» Instruction:
Please copy out the material from the line with "This screenshot has height=1001, width=1920." to the line with "click(x=35, y=201)", both ends included, with every line given in full. Shift each coordinate in the answers by -118.

» Supplied data:
----

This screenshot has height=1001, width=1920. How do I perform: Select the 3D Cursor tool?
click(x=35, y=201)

----

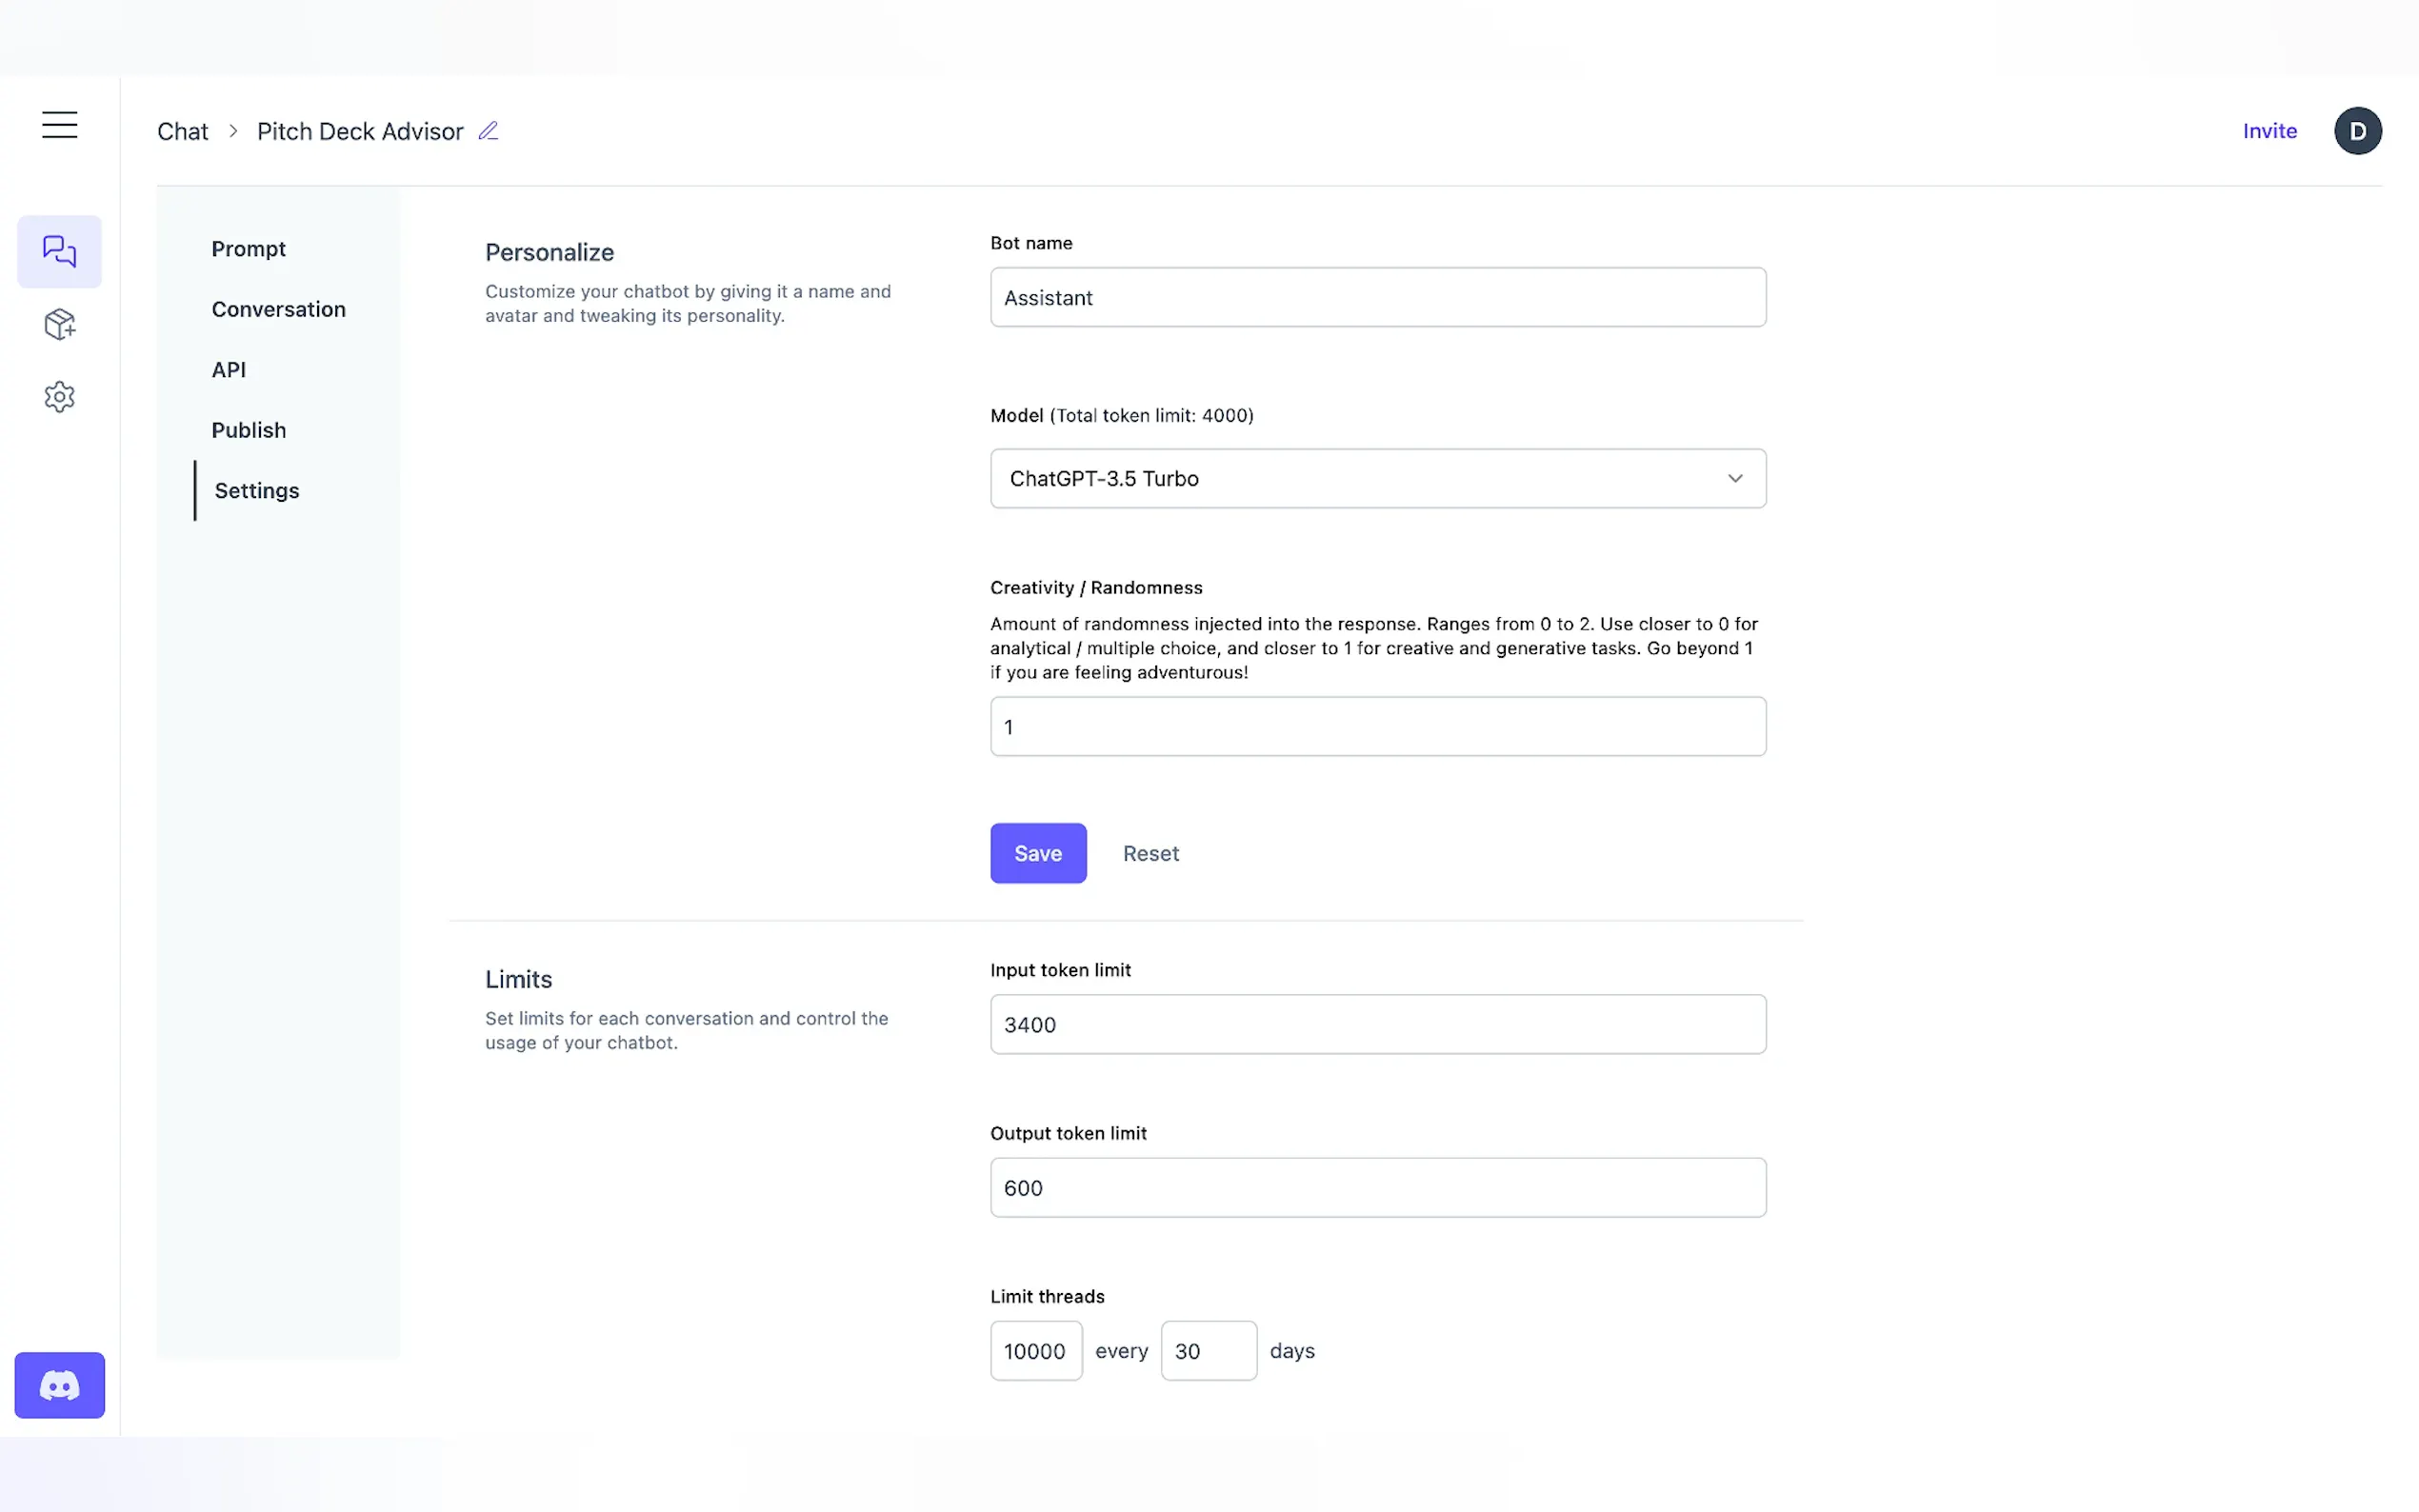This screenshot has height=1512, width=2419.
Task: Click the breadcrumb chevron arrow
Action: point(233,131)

----

» Solution to the exercise:
This screenshot has height=1001, width=1920. How do I perform: Select the 3D Cursor tool?
click(x=-83, y=83)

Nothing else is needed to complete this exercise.